* [Directions for this task] Extract every line of the entries below word for word, without the pictures.

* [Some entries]

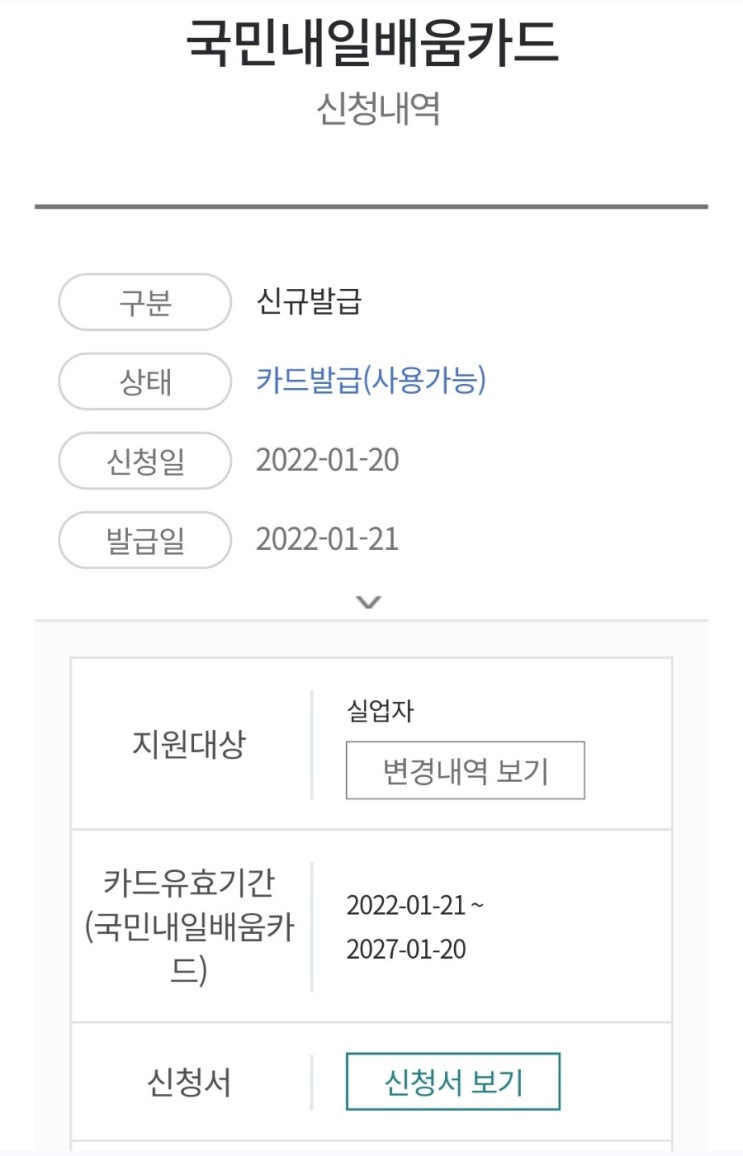Click the 발급일 label pill

pyautogui.click(x=145, y=541)
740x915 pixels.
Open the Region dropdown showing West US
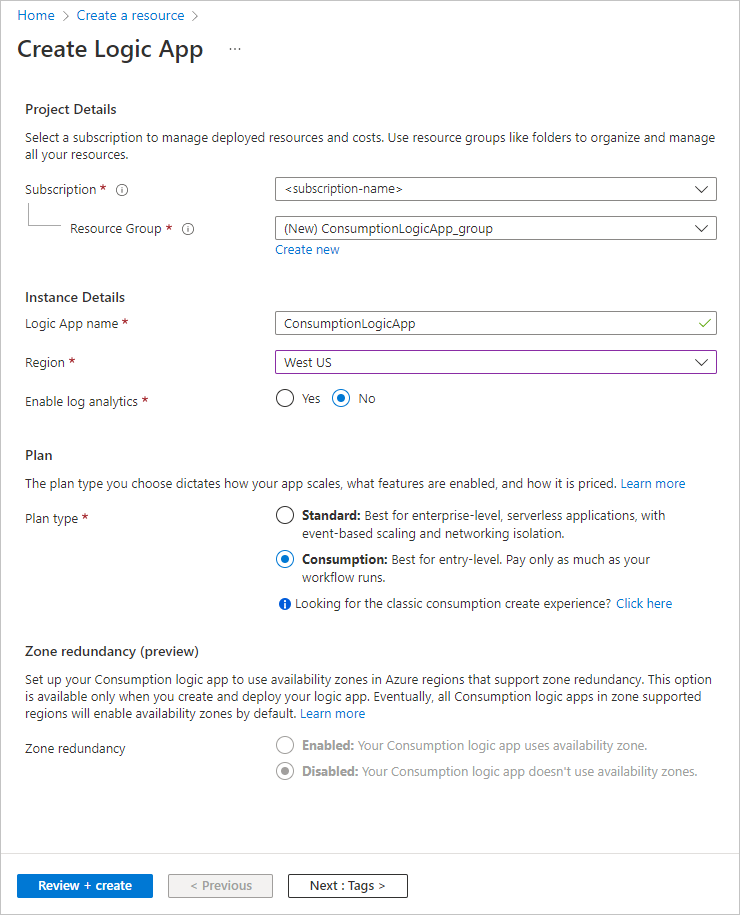495,362
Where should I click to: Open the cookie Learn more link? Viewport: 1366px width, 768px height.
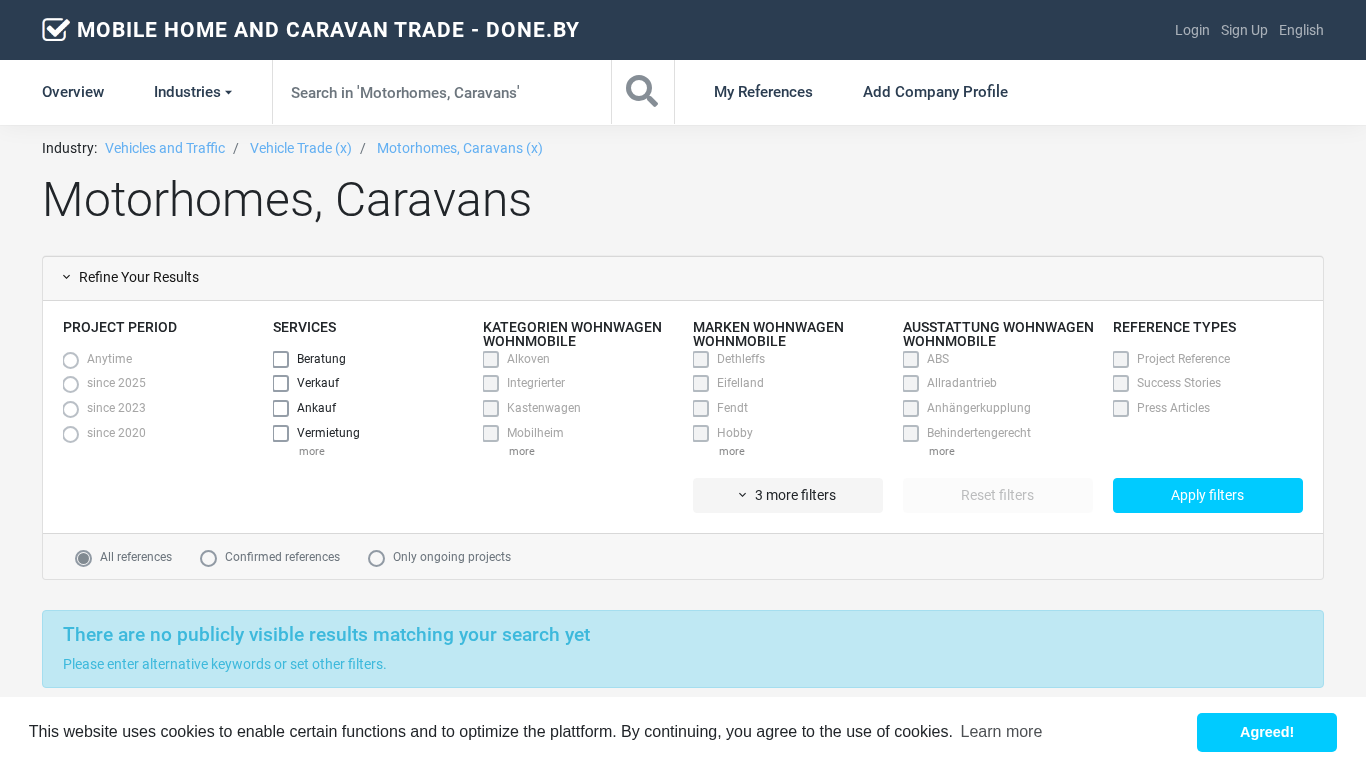pyautogui.click(x=1001, y=732)
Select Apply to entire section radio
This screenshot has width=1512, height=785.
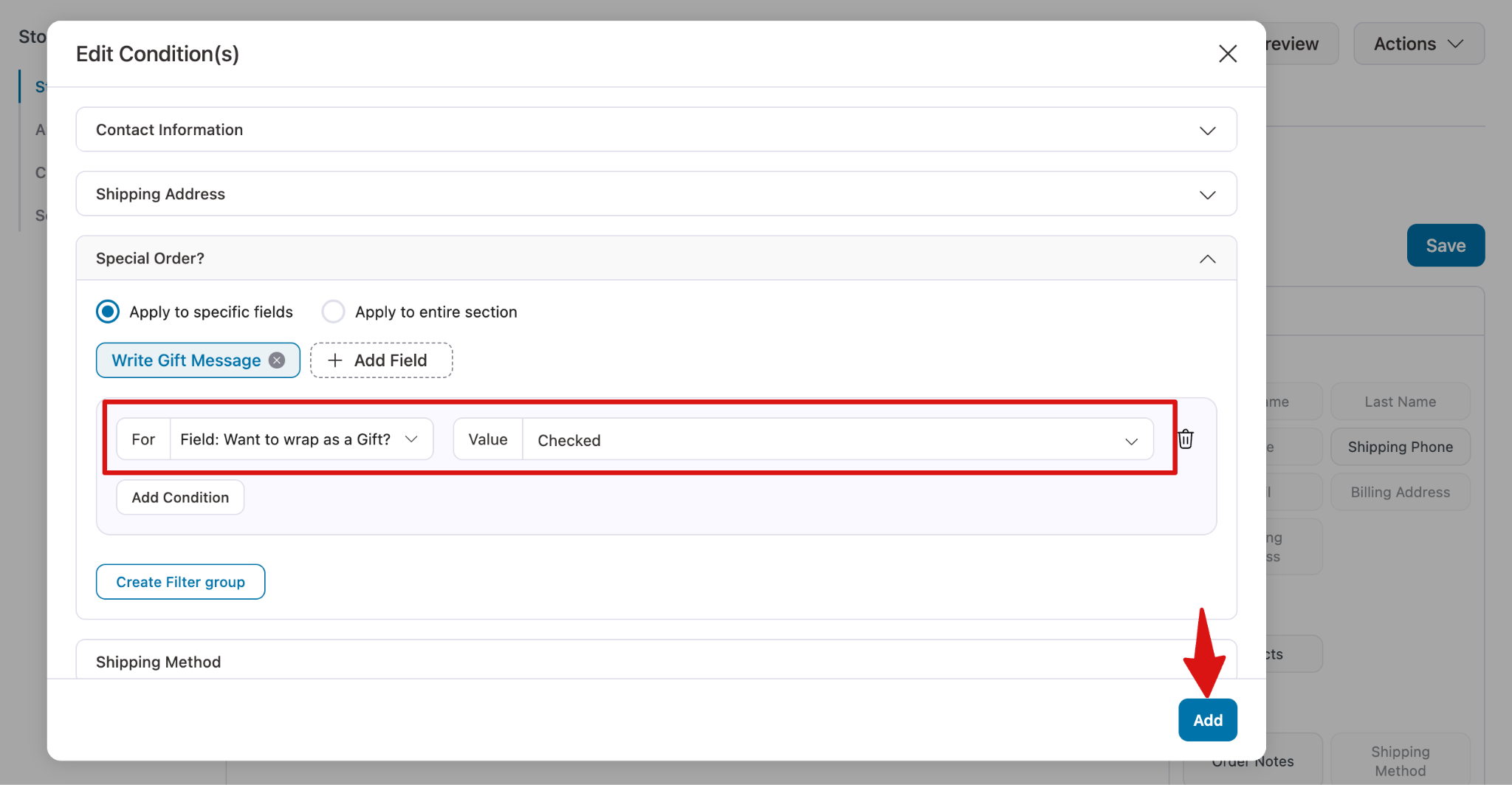[333, 312]
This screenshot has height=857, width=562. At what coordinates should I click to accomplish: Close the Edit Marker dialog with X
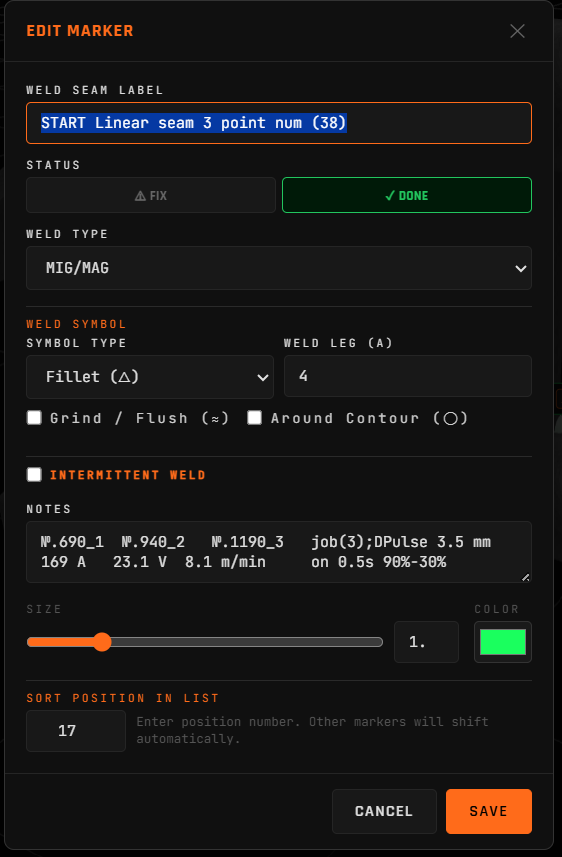pos(517,31)
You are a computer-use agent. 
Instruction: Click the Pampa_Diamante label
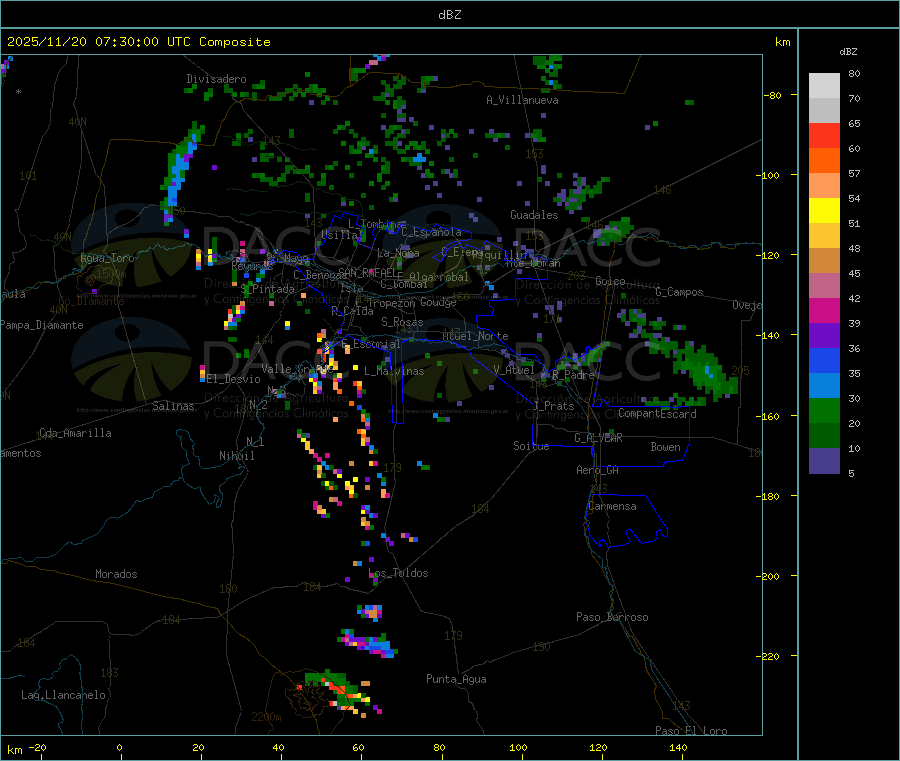32,324
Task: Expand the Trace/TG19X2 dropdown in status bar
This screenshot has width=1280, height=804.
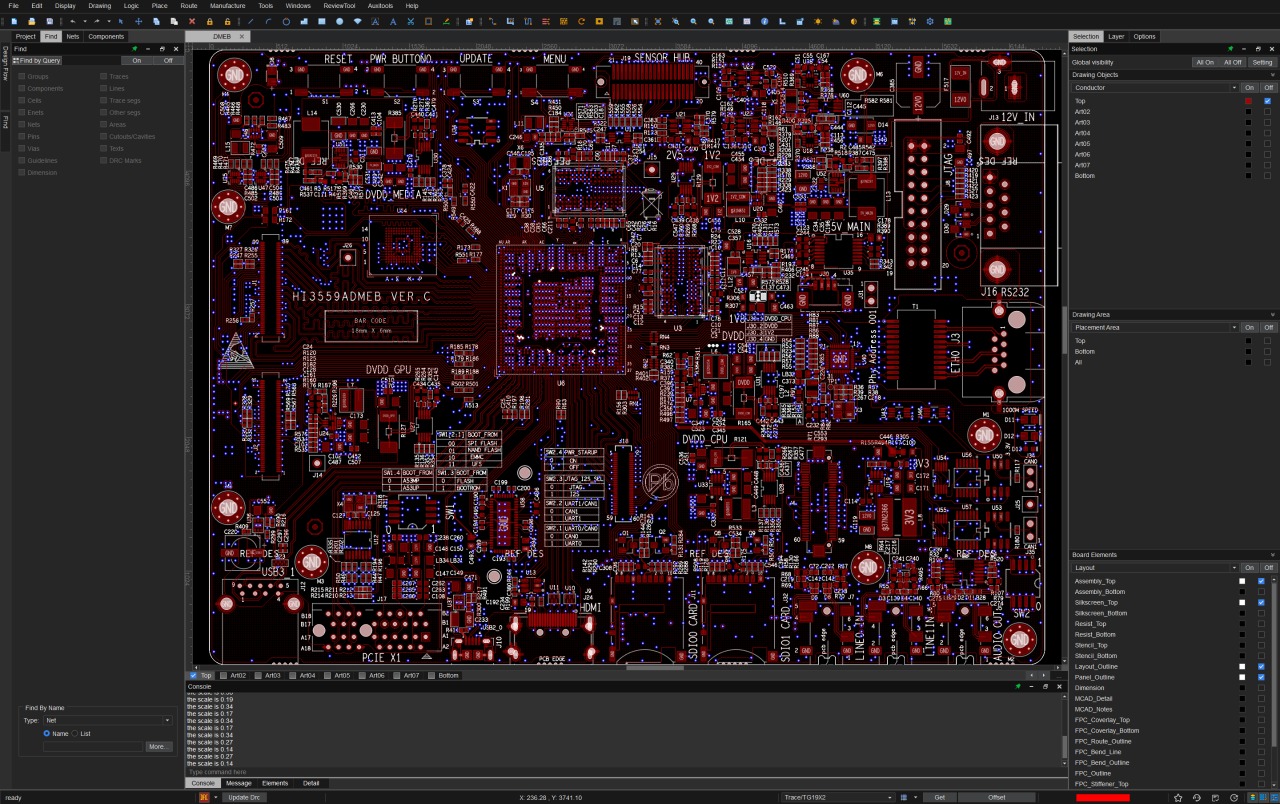Action: (x=837, y=797)
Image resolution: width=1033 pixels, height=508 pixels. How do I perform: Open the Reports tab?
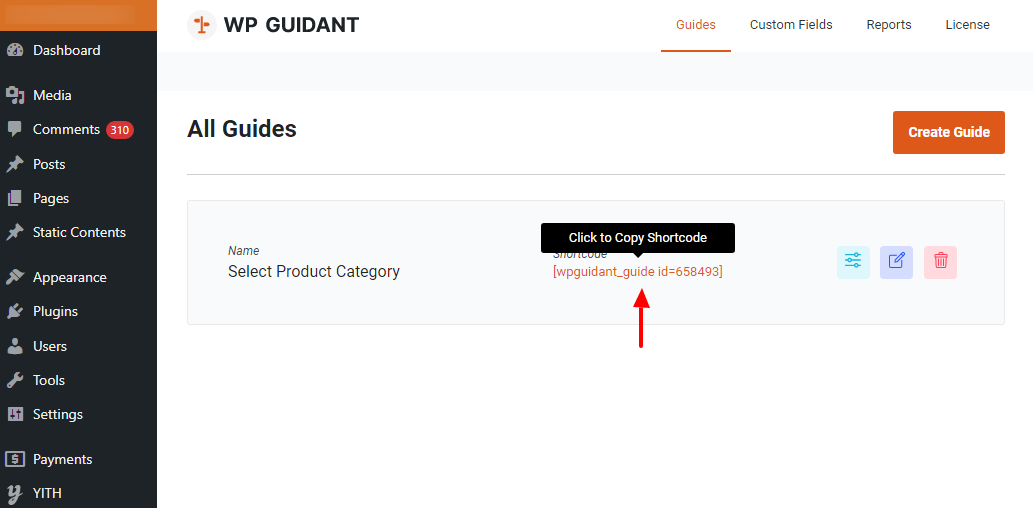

* [Task result]
Click the 발급일 label pill

pyautogui.click(x=145, y=541)
740x915 pixels.
Open the Region dropdown showing West US
495,362
Where should I click to: Open the cookie Learn more link? Viewport: 1366px width, 768px height.
pyautogui.click(x=1001, y=732)
Select Apply to entire section radio
This screenshot has width=1512, height=785.
[333, 312]
This screenshot has height=857, width=562. At what coordinates should I click to accomplish: Close the Edit Marker dialog with X
pos(517,31)
You are a computer-use agent. 
Instruction: Click the Pampa_Diamante label
32,324
Task: Expand the Trace/TG19X2 dropdown in status bar
This screenshot has width=1280, height=804.
Action: (x=837, y=797)
Image resolution: width=1033 pixels, height=508 pixels. How do I perform: Open the Reports tab?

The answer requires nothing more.